> _Problem requirements_:
Please pull out each line of the data below that contains the string "accepted", matching case exactly.

> _Data supplied_:
****

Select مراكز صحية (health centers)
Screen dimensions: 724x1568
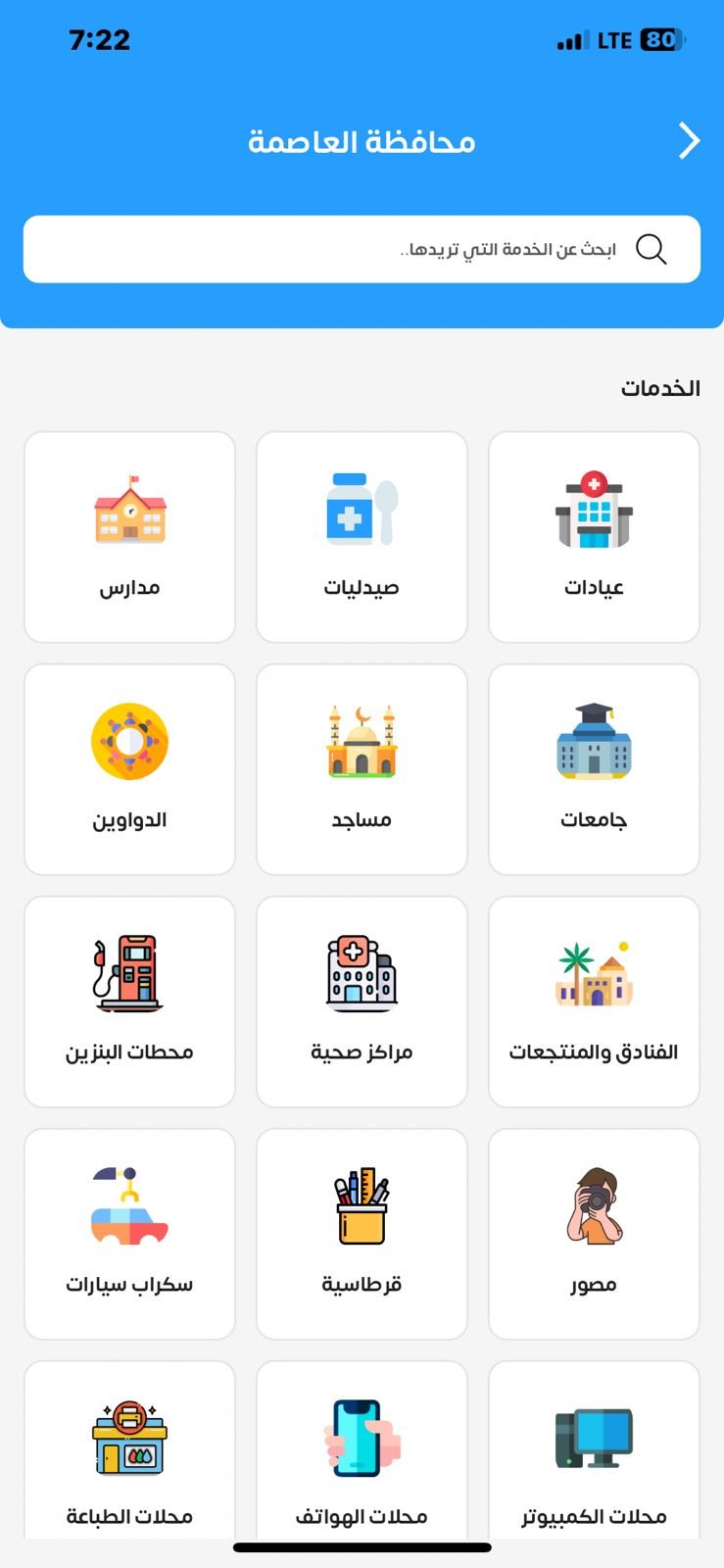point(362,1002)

****

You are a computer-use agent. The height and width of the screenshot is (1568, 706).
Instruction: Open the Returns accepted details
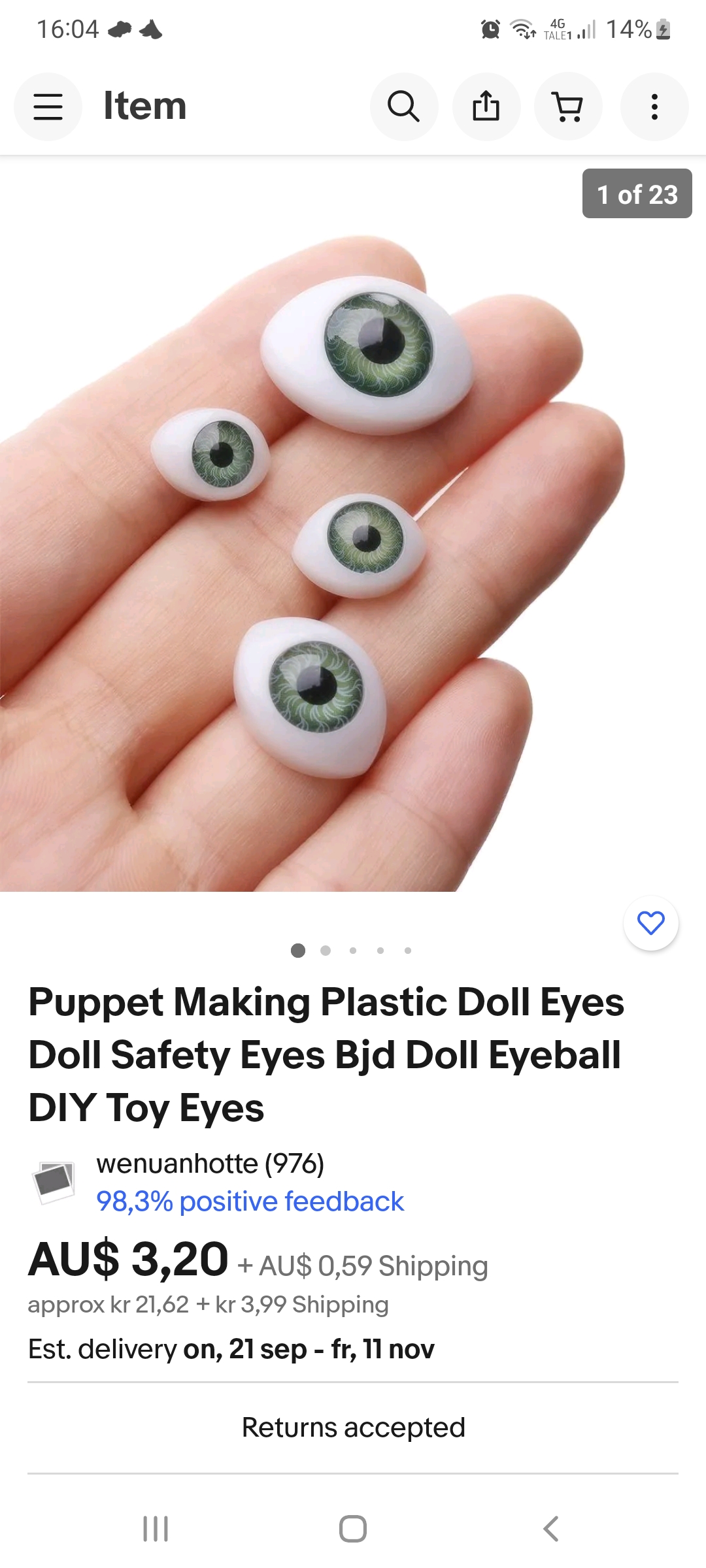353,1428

****

> _Task result_:
Instruction: Open the Returns accepted details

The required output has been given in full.